Summary: A topical study on communication in marriage
Foundation Four: Communication in Marriage
At the core of every healthy marriage is the ability of a couple to successfully communicate with one another. Communication can be difficult because each individual may have a different background, experiences, and sometimes even culture, which all affect communication. In addition, 60 to 90% of all communication consists of body language, eye contact, facial expressions, and tone rather than words. Communication is a skill that must be learned and practiced in order to have a successful marriage.
The Bible teaches us a great deal about communication, since God, the author of the Bible, is a communicator. When he created the heavens and the earth, he did it by communicating. He said, “Let there be light.” In fact, through nature he speaks to us every day. David said this:
The heavens declare the glory of God; the skies proclaim the work of his hands. Day after day they pour forth speech; night after night they display knowledge. There is no speech or language where their voice is not heard. Their voice goes out into all the earth, their words to the ends of the world.
God speaks to us through nature, telling us of his great glory and splendor. He also speaks to us through his Son, who came to the earth not only to die for our sins but also to give us the Father’s words. In fact, John the Baptist called Jesus “the Word” (John 1:1); he was the very communication of God. Jesus said this about his teaching: “My teaching is not my own. It comes from him who sent me” (John 7:16). And, ultimately God speaks to us through the Scriptures by the Holy Spirit (cf. 2 Tim 3:16-17). God is a communicator, and man, who is made in the image of God, is a communicator as well.
Proverbs 18:21 says, “The tongue has the power of life and death, and those who love it will eat its fruit.”
What do you think Solomon meant when he said the power of life and death is in the tongue?
Solomon understood that as people made in the image of God, we similarly have power in our tongues. We have power to create and power to destroy. We can encourage people and lift them up with our words or destroy them with our words.
Whoever said, “Sticks and stones may break my bones, but words will never hurt me,” was very mistaken. Many people carry great hurt and pain from words spoken over them years ago. They were ugly, skinny, fat, not smart enough, not athletic enough, not social enough, etc., and that stigma stayed with them for years. In the same token, people who have had encouraging friends, family, and community typically are confident and hopeful. In fact, words spoken over people can even affect their destiny. James, the brother of Jesus, taught that even though the tongue is a small member of the body, it controls the body. It guides the body like the bit in a horse’s mouth or the rudder of a ship (cf. James 3:1-6). There is a tremendous power in our words to give life or bring death.

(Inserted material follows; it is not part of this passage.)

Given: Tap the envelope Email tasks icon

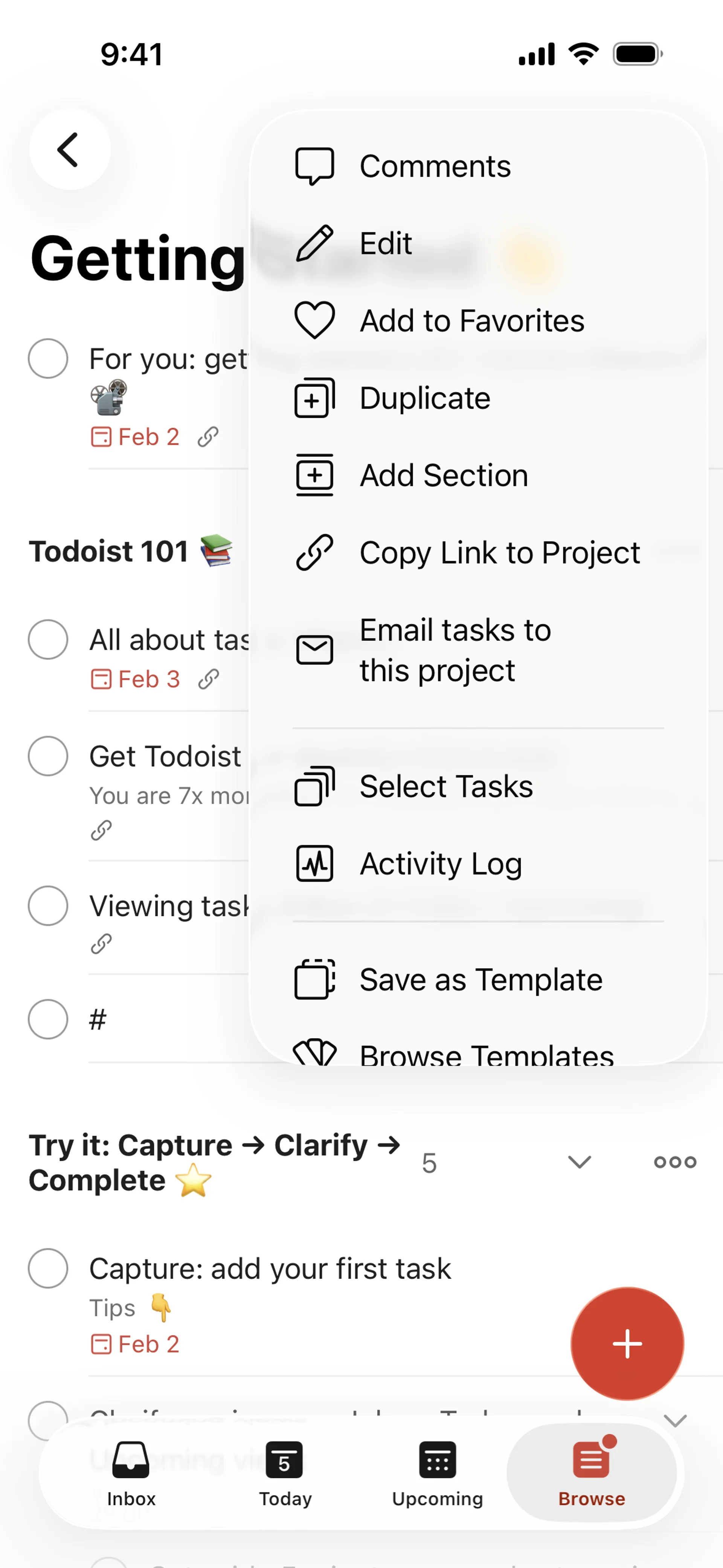Looking at the screenshot, I should 314,650.
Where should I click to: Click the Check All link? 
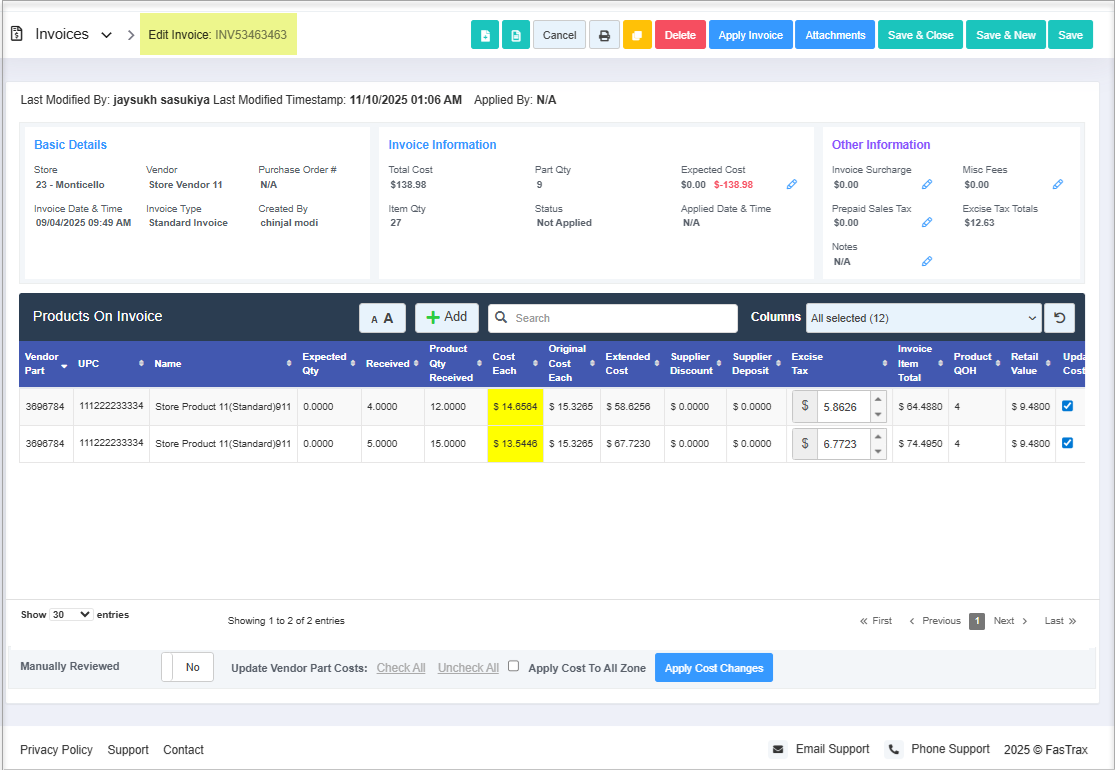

The power of communication is especially important in the context of marriage. By our words, we can develop a beautiful and prosperous marriage that glorifies God. And, by our words, we can destroy the very gift and mission God has given us in marriage.
In this session, we will consider principles that will enhance communication in marriage. We will study the importance of growing in knowledge of your mate, honoring and accepting gender differences, always speaking edifying words, listening to your mate, and learning to remain in Christ.
Know Your Mate
The first principle that will enhance communication is simply getting to know your mate. Peter said this in 1 Peter 3:7: “Husbands, in the same way be considerate as you live with your wives, and treat them with respect as the weaker partner and as heirs with you of the gracious gift of life, so that nothing will hinder your prayers.” “Be considerate” can also be translated “dwell with them according to knowledge,” as seen in the KJV.
What type of knowledge must the husband develop in his relationship with his wife in order to respect and honor her? The husband must develop knowledge of his wife’s person. Each person is uniquely made. Things that bother the wife might not bother the husband. Things that excite the husband might not excite the wife and vice versa. There is often miscommunication in marriage simply because couples do not know each other well enough.
The husband must learn what makes the wife happy, what makes her sad, and what angers her and use this information to build her up and communicate with her better. Even though Peter speaks to husbands, this is certainly true for wives as well. In Greek, the word “know” typically refers to not just an intellectual knowledge but also an experiential knowledge. The husband and wife must know each other intimately so they can better communicate with one another.